The Trump Foundation, a charity founded by Trump long before he took office, was also the subject of a separate investigation by the New York Procuratorate. The New York Times Attorney General, New York's Attorney General, has subpoenaed two banks as part of a separate audit of the Trump Organization, the president's large-scale real estate company.

FILE – In this photo from November 2, 2017, Paul Manafort, former election chairman of President Donald Trump, is leaving the Federal District Court in Washington. The 69-year-old manafort is scheduled to appear on Thursday in the US District Court in Alexandria, Virginia, where he has been under federal custody for 20 years, but his lawyers have sought a shorter sentence. Manafort was convicted for hiding from the IRS millions of dollars he had earned in his work advising Ukrainian politicians. (AP Photo / Andrew Harnik) ORG XMIT: WX101 (Photo: Andrew Harnik, AP)

In addition to countless criminal investigations, several congressional investigations have gained momentum following the recent testimony of a former Trump lawyer Michael Cohen, who claimed that the president had indirectly advised him to lie to Congress about the Trump organization's efforts to find a lucrative real estate development in Moscow. The lawyer also publicly accused his former boss of increasing the value of his assets in order to obtain bank credit and insurance coverage.

However, the timing of the state's charges against Manafort was particularly remarkable, analysts said.

Patrick Cotter, an office attorney and former federal attorney in New York, described the lawsuit as "Extraordinary."

"It is unusual in the sense that the state usually leaves the state alone," Cotter said The government usually takes a case, "Cotter said," they work with the government officials, so to speak, and come to a global solution that addresses both state and federal issues. "

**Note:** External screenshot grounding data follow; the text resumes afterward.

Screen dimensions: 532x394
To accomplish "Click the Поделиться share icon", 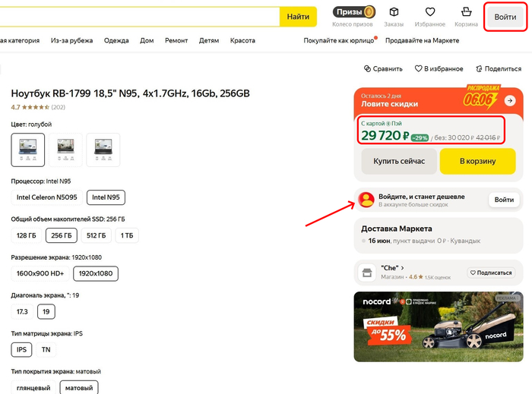I will (479, 68).
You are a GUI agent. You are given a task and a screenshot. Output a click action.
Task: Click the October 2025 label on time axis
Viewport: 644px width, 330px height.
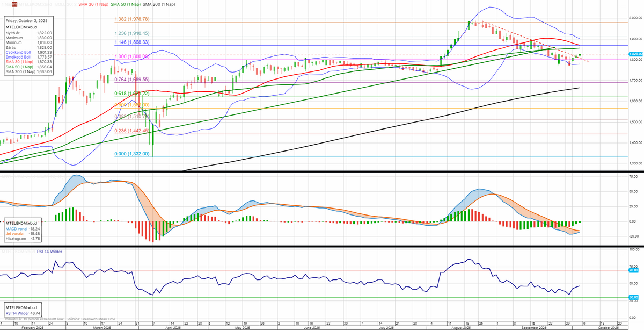608,327
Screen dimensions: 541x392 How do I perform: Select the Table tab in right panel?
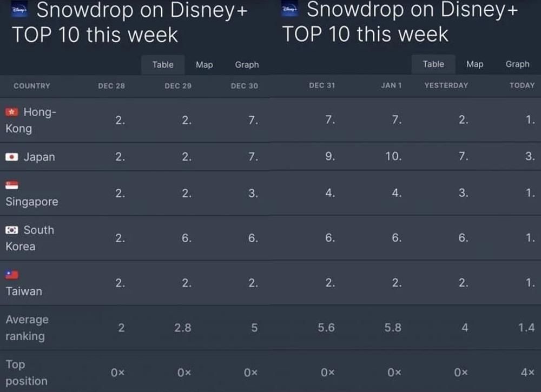click(433, 64)
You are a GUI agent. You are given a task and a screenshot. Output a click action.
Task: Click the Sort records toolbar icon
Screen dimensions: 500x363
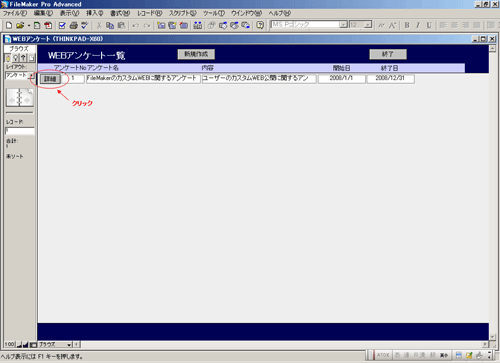pyautogui.click(x=198, y=25)
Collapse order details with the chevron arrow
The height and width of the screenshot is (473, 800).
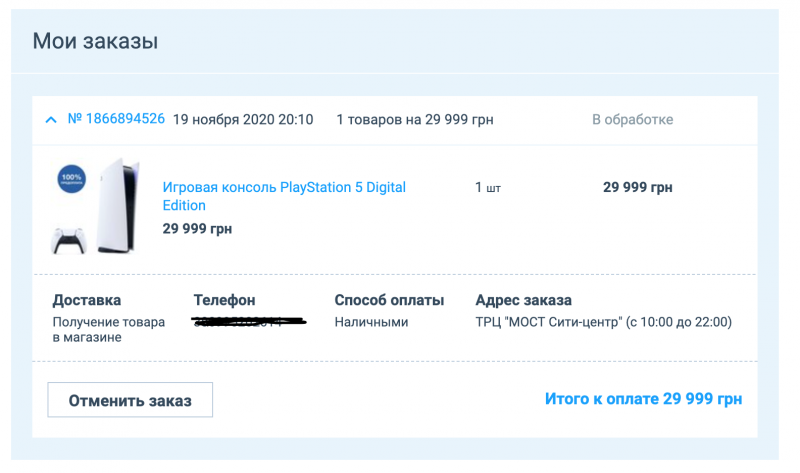pos(51,120)
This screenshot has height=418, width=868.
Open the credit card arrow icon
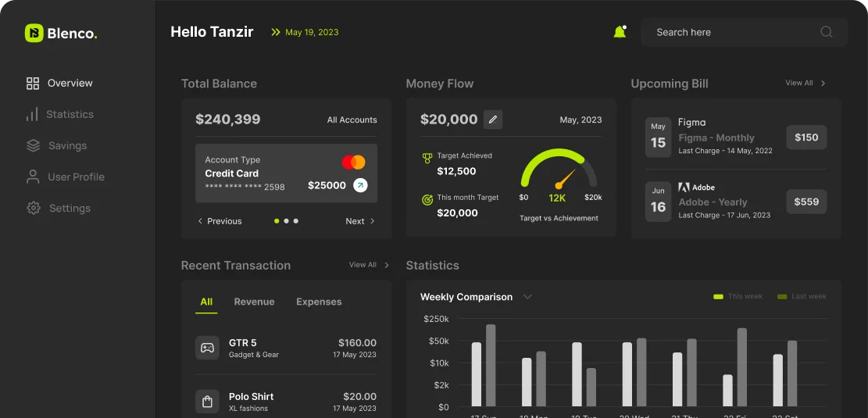point(360,185)
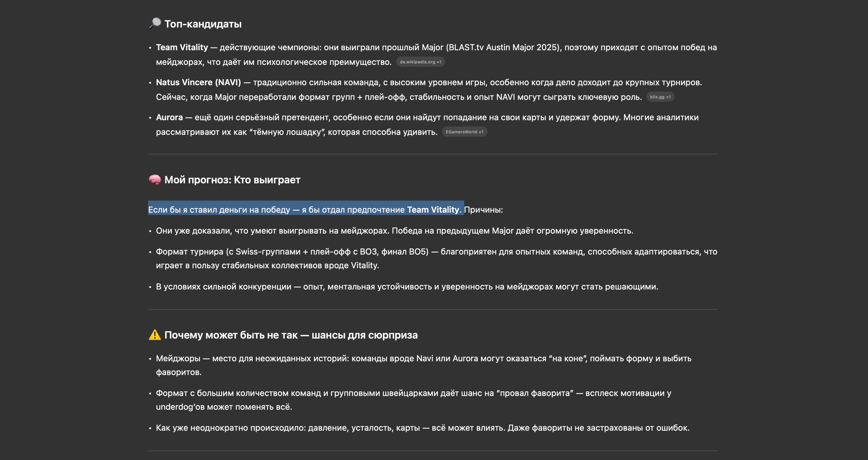Click the bullet starting "Они уже доказали"
The height and width of the screenshot is (460, 868).
394,231
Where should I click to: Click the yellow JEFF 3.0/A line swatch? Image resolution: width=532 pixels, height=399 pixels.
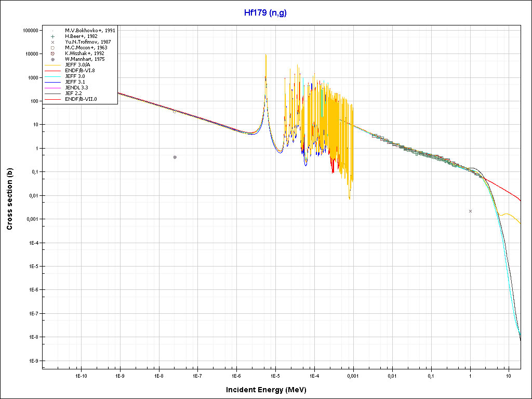[53, 65]
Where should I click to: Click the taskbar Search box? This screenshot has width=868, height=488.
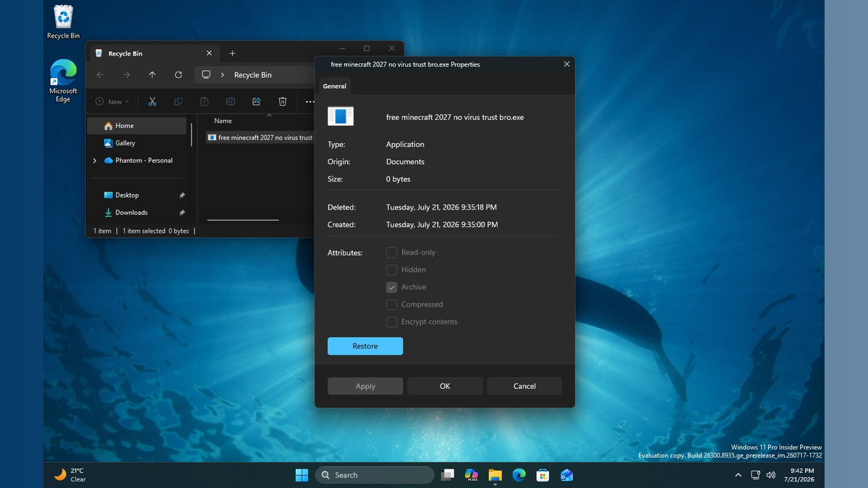point(375,475)
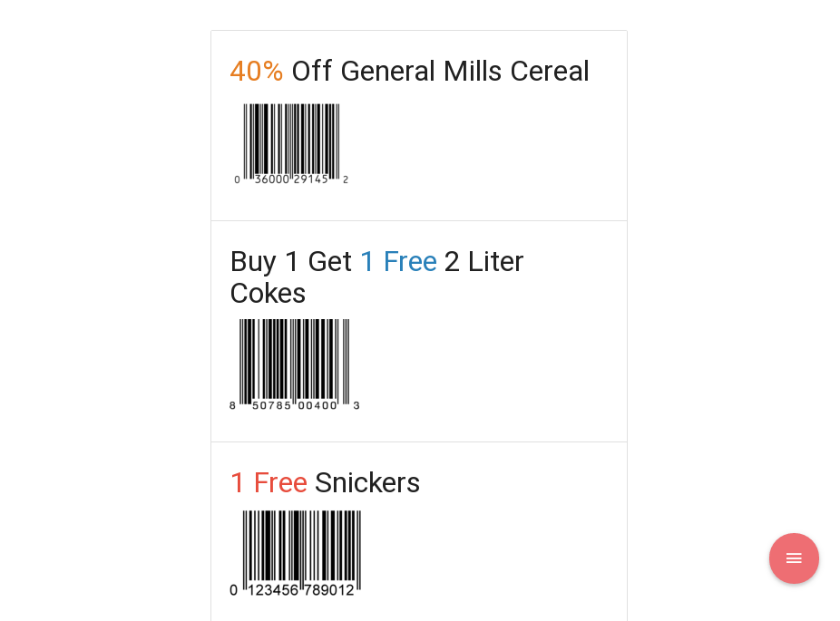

In Manafort's case, the action seemed to be conceived as a support for a possible pardon by the President Manafort's attorneys would probably try to plead with New York prosecutors for little or no extra time in prison.

"You can only punish a man so often," he said.

Manafort spokesman Jason Maloni declined to comment on New York State's lawsuit.

The lawyers of Manafort did not speak against the new charges.

They condemned Judge Jackson by claiming that the additional 3.5-year sentence had been exaggerated, calling her public reprimand of Manafort's behavior unnecessary.

"The judge showed a sense of dizziness and hostility that I have not seen before," Attorney Kevin Downing said outside the courthouse, where he was partially shouted down by protesters.

Indeed, Jackson's verbal ranting about Manafort was often relentless and struck a decidedly different tone from last week's Verdi verdict in Virginia, where US District Judge TS was Ellis III. Said that the former political representative had lived an "otherwise guiltless life" before imposing a 47-month prison sentence on charges of tax fraud and tax fraud in eight cases.

The prison term meant a dramatic departure from federal guidelines in which a recommended prison sentence was between 19.5 and 24.5 years. Only a handful of federal defendants are sentenced to prison under the guidelines, unless prosecutors so request.

Jackson issued a cautionary reminder claiming that Manafort had spent much of his career "playing the system", lying to government officials and cheating taxpayers of unpaid taxes of more than $ 6 million.

"It's hard to overestimate the number of lies, the amount of fraud, and the extraordinary amount of money," Jackson said before pronouncing a verdict.

Everything the judge had said aimed to make a decision "opulent" lifestyle that "can occupy more houses than a family and wear more suits than a man."